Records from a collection
◆ ◆ ◆ ◆

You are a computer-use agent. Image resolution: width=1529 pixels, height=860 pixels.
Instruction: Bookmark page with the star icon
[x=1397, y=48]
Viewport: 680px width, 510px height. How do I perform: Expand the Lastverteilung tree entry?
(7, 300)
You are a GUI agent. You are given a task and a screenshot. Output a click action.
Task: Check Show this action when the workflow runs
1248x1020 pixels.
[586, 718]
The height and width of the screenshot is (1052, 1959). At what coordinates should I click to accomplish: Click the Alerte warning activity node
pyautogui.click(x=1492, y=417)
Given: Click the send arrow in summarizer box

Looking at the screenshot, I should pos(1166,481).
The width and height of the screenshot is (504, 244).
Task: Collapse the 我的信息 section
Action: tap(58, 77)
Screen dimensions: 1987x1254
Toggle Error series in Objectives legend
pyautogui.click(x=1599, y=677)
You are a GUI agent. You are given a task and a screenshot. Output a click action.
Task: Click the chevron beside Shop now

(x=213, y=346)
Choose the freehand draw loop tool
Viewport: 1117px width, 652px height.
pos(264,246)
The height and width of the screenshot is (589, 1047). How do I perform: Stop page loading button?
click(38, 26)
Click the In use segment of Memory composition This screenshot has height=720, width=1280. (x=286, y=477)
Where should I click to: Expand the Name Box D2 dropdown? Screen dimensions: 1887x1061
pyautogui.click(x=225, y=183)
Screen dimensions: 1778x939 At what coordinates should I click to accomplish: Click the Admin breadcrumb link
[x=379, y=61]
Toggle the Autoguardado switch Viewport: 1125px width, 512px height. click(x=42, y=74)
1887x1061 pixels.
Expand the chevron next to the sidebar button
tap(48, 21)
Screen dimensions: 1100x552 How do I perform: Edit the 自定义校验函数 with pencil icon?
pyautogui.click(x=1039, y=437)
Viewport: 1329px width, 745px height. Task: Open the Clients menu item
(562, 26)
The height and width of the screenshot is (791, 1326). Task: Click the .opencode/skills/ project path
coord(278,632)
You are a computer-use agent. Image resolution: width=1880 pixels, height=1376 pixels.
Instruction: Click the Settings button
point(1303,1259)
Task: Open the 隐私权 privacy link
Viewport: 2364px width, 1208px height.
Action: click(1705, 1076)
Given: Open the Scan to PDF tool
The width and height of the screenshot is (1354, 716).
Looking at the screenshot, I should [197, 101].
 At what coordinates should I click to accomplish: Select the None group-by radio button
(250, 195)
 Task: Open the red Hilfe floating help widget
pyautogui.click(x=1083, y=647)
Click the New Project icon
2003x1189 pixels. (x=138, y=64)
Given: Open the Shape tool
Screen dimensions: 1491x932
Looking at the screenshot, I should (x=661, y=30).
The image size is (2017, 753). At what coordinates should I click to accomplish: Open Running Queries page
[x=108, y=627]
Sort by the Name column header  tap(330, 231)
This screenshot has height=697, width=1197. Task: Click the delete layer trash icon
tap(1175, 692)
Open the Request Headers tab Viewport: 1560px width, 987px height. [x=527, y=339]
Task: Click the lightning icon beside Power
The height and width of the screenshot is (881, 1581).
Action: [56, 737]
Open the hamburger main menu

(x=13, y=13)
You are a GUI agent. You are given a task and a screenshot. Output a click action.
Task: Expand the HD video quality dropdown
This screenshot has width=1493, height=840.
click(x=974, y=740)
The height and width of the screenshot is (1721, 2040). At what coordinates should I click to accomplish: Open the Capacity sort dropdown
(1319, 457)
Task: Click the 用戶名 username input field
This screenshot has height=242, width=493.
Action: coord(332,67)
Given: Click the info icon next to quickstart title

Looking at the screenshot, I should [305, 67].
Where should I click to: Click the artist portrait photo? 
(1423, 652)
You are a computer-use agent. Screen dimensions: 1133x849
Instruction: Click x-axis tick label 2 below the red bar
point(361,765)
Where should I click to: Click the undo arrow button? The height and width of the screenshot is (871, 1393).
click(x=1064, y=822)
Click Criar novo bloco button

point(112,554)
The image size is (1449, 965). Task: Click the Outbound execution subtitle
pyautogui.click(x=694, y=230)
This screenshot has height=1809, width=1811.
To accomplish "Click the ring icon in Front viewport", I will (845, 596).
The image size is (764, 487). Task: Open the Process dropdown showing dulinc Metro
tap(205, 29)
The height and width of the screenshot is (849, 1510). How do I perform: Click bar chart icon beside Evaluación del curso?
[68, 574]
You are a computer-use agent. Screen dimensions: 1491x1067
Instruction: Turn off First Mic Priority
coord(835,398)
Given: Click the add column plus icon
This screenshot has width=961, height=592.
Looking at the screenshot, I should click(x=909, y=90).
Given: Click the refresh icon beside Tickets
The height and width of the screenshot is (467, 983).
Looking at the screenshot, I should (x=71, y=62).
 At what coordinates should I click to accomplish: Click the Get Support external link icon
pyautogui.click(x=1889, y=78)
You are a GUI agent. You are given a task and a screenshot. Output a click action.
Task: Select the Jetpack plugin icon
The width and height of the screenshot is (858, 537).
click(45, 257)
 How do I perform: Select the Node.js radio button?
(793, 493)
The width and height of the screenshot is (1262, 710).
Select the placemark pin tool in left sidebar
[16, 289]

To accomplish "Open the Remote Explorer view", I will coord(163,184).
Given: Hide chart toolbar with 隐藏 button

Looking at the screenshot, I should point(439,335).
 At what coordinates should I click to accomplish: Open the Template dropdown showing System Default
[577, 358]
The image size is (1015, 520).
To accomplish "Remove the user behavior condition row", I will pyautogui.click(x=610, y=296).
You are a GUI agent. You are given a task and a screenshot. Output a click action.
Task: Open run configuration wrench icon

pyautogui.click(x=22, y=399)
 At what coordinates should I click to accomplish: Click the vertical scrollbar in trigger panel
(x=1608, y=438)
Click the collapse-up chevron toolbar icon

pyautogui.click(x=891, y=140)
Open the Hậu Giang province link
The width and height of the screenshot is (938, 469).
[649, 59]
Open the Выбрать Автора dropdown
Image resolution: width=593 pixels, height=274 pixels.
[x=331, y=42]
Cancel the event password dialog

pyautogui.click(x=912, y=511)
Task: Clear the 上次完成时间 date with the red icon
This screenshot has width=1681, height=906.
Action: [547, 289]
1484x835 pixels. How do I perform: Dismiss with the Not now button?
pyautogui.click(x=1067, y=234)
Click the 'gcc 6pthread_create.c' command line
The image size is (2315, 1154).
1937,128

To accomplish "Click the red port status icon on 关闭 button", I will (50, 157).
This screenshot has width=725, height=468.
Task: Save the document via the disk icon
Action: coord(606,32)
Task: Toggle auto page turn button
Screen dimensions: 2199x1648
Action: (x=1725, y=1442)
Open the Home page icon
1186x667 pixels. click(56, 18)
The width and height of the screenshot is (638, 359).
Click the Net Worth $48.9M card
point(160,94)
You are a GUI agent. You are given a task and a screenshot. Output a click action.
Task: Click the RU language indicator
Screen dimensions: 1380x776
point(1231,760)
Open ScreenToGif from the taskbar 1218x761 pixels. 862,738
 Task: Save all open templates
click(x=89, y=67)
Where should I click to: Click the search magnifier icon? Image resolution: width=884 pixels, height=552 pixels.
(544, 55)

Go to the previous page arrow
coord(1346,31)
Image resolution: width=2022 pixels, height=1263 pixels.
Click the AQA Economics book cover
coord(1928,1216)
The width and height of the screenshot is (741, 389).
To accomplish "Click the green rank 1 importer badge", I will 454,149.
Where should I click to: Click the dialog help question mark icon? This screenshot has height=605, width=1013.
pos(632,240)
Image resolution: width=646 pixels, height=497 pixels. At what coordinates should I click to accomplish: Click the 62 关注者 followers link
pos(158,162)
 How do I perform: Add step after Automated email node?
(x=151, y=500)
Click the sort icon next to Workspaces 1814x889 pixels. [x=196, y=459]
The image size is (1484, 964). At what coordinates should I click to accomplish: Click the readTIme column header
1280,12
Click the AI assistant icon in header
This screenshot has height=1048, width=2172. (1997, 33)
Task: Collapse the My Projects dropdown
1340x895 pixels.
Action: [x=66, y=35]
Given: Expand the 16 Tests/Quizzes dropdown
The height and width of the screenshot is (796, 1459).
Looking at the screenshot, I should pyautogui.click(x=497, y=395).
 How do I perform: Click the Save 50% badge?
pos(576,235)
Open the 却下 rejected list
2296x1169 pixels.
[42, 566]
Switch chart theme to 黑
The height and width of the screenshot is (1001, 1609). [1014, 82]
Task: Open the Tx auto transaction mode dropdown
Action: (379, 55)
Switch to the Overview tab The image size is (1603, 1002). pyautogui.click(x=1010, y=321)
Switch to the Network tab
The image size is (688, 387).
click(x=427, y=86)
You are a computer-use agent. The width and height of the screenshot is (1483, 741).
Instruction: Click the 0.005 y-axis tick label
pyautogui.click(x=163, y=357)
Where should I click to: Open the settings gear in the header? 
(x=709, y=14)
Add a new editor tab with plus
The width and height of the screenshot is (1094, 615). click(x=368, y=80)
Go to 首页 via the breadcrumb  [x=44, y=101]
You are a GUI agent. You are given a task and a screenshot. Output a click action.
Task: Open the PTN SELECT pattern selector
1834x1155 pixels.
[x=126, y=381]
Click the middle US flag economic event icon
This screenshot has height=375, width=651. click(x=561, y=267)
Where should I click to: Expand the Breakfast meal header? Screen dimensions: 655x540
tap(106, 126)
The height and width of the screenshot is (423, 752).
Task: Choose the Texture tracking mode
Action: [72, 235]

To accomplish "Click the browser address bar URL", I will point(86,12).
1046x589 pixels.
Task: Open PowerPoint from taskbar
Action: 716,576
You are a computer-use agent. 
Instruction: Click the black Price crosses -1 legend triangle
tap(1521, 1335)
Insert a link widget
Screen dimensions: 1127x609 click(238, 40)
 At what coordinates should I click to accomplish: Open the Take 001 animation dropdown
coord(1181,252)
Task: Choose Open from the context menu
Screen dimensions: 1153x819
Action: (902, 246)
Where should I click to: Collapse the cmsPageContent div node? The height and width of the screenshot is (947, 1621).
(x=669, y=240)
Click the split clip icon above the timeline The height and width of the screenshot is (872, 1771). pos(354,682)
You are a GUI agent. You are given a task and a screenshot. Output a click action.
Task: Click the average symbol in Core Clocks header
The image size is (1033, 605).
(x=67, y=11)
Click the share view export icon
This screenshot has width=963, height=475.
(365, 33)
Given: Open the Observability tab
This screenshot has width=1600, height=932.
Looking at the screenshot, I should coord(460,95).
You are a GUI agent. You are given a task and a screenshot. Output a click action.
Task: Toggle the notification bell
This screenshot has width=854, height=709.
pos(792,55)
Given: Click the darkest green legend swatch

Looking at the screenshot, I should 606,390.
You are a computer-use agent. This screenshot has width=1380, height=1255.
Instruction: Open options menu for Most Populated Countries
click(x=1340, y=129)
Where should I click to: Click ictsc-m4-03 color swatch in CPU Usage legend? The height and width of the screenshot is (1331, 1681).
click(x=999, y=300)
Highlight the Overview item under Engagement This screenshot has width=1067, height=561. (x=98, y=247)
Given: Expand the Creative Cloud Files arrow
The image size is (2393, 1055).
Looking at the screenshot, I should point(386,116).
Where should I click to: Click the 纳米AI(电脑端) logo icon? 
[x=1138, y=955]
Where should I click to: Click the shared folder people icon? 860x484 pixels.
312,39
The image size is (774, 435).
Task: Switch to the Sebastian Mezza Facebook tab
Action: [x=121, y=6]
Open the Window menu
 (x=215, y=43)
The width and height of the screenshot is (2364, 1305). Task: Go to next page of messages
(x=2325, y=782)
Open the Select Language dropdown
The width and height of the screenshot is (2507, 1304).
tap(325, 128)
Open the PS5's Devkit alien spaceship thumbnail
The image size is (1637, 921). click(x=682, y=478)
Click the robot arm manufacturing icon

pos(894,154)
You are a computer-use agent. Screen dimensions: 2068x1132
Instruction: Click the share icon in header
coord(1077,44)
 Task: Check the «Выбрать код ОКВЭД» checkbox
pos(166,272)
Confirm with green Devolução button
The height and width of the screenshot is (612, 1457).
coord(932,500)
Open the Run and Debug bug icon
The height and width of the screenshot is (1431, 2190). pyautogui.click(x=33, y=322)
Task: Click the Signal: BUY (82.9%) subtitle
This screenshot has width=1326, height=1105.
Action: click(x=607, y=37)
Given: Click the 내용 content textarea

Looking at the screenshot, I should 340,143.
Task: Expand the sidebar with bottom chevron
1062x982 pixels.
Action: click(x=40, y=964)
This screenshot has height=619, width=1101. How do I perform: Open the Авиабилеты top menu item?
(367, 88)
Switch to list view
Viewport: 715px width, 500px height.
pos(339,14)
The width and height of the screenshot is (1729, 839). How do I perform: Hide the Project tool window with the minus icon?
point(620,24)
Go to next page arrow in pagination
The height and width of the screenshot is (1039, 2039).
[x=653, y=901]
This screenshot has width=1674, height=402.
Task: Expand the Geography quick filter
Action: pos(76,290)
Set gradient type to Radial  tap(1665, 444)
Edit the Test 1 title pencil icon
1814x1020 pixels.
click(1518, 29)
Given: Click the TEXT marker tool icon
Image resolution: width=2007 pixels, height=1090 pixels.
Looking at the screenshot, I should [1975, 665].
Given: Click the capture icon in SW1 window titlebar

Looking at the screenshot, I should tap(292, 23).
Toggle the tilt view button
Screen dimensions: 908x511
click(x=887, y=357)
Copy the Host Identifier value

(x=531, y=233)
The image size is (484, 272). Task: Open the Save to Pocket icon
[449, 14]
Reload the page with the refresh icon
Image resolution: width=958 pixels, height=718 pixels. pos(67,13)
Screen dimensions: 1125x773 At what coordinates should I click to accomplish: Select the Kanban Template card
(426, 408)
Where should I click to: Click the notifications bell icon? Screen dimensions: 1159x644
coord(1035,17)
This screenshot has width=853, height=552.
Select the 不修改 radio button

◆ ◆ ◆ ◆

# [WORK REQUIRED]
Your task is to find each line in the entries that contains the string "computer" and copy it.

# [OUTPUT]
You are a computer-use agent. Image resolution: width=1529 pixels, height=860 pixels.
You are a computer-use agent. Image resolution: width=1880 pixels, height=1376 pixels.
You are a computer-use agent. Screen dimensions: 1133x849
You are a computer-use agent. Screen dimensions: 1491x1067
You are a computer-use agent. The width and height of the screenshot is (1483, 741).
You are a computer-use agent. 
You are a computer-use agent. This screenshot has width=1380, height=1255.
You are a computer-use agent. Screen dimensions: 2068x1132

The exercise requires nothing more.